__What the task asks__
Beginning with the first line, please repeat the entries exactly and end on the line that contains "Task: Click the Hatena Bookmark B! icon".

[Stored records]
────────────────────

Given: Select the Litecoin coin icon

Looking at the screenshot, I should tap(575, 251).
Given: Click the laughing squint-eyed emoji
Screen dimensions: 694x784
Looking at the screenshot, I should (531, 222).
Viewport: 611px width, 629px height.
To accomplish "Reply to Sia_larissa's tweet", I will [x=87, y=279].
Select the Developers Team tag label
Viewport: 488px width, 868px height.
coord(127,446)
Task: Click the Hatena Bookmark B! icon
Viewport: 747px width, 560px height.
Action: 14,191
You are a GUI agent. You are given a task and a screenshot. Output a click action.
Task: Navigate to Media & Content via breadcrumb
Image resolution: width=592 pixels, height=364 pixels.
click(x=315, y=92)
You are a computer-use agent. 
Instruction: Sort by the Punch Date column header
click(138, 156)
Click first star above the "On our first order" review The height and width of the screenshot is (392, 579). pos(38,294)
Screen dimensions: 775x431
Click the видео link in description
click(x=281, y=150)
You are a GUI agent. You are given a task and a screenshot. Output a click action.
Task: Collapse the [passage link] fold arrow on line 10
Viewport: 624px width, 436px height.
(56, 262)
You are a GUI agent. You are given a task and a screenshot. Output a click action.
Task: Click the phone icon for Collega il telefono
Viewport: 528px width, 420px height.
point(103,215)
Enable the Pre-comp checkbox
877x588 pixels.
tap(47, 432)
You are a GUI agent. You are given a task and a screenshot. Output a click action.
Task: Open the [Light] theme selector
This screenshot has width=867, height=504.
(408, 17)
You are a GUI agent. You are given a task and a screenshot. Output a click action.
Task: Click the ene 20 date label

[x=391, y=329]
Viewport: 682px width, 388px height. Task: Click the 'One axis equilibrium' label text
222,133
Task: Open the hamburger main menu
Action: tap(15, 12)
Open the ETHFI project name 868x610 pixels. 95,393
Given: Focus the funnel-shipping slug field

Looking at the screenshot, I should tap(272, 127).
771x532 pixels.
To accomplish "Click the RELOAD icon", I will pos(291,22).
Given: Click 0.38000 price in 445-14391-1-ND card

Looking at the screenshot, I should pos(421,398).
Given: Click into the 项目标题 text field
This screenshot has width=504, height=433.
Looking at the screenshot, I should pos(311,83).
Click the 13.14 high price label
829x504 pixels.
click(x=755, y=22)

────────────────────

__Exercise output__
Given: Select the Litecoin coin icon

Looking at the screenshot, I should tap(575, 251).
Given: Click the laughing squint-eyed emoji
Screen dimensions: 694x784
Looking at the screenshot, I should (531, 222).
Viewport: 611px width, 629px height.
To accomplish "Reply to Sia_larissa's tweet", I will [x=87, y=279].
Select the Developers Team tag label
Viewport: 488px width, 868px height.
coord(127,446)
Task: Click the Hatena Bookmark B! icon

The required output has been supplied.